More than 120 computer-generated "gibberish" research papers are being removed from the archives of scientific journal publishers Springer and the Institute of Electrical and Electronic Engineers (IEEE) after a French computer scientist determined the papers were fakes.
The bogus research papers, it turns out, were created by an automated word generation program that can string random, seemingly sophisticated words together in plausible English syntax.
Scientific papers, especially those dealing with computer science and mathematics, as these fake papers were, feature reams of sophisticated jargon.
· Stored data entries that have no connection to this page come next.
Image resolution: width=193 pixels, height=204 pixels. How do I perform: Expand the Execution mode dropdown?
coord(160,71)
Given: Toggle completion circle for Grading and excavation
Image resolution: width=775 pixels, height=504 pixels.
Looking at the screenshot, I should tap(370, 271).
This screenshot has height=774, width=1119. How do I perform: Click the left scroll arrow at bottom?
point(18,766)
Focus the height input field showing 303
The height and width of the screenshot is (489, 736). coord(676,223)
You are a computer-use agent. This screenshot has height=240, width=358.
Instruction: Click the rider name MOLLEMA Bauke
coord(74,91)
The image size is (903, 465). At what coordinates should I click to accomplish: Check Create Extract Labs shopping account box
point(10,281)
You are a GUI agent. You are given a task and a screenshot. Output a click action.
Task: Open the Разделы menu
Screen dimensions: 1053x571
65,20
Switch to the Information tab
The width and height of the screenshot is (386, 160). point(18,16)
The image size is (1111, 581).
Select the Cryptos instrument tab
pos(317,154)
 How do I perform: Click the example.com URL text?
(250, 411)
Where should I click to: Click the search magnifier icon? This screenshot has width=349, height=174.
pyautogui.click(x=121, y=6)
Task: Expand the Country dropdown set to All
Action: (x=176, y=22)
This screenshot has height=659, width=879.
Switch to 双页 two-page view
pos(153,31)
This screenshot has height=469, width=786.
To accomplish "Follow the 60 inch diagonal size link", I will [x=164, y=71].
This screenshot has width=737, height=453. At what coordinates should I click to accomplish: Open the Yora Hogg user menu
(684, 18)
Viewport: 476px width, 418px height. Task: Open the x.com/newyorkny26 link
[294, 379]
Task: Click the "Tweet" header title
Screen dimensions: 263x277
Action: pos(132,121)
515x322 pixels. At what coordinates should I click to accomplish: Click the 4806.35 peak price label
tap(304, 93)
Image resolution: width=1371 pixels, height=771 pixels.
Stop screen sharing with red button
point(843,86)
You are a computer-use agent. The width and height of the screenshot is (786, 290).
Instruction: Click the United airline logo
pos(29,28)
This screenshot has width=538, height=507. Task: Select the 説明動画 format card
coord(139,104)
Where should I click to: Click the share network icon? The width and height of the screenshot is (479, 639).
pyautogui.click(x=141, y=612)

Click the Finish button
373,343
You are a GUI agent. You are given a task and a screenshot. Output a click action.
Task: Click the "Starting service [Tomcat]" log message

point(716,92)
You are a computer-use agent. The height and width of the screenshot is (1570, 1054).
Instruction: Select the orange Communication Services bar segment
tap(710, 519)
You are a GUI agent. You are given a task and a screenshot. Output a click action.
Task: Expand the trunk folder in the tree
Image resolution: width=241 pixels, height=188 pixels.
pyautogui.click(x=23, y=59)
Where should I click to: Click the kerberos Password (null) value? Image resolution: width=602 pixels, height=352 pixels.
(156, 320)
Even legitimate papers can seem like gibberish to an unfamiliar reader.
Among the papers' titles were computer-generated gems such as "Application and Research of Smalltalk Harnessing Based on Game-Theoretic Symmetries"; "An Evaluation of E-Business with Fin"; and "Simulating Flip-Flop Gates Using Peer-to-Peer Methodologies," according to a Fox News report.
The computer scientist who unveiled the fake papers, Cyril Labbé of Joseph Fourier University in France, told Fox News that there is high pressure on research scientists to publish and to do so frequently, which creates an environment where publishing fake research can be incentivized.
"They all should have been evaluated by a peer-review process. I've no explanation for them being here. I guess each of them needs an investigation," Labbé told Fox News.
The Nature News blog reported that most of the these gibberish papers were submitted to research conferences in China and that some of the authors listed on the papers did not appear to be aware their name was on the research.
Labbé and his colleagues have created a piece of software called SCIgen which randomly combines strings of words to produce fake research papers. They created the software in 2005 to prove how easy it is to fake research, the Nature blog reported. SCIgen is free to download and use, but it is unclear how many people have done so and for what purposes they have used to software. They have also build a website that can detect whether a paper has been produced usign SCIgen.
In an unrelated but similar event, a 2013 study in the journal Science found that some online journals will publish bad or fictitious research for a fee. US journalist John Bohannon submitted a deliberately faked research article to more than 300 online scientific journals, more than half of them accepted the fake research for publication.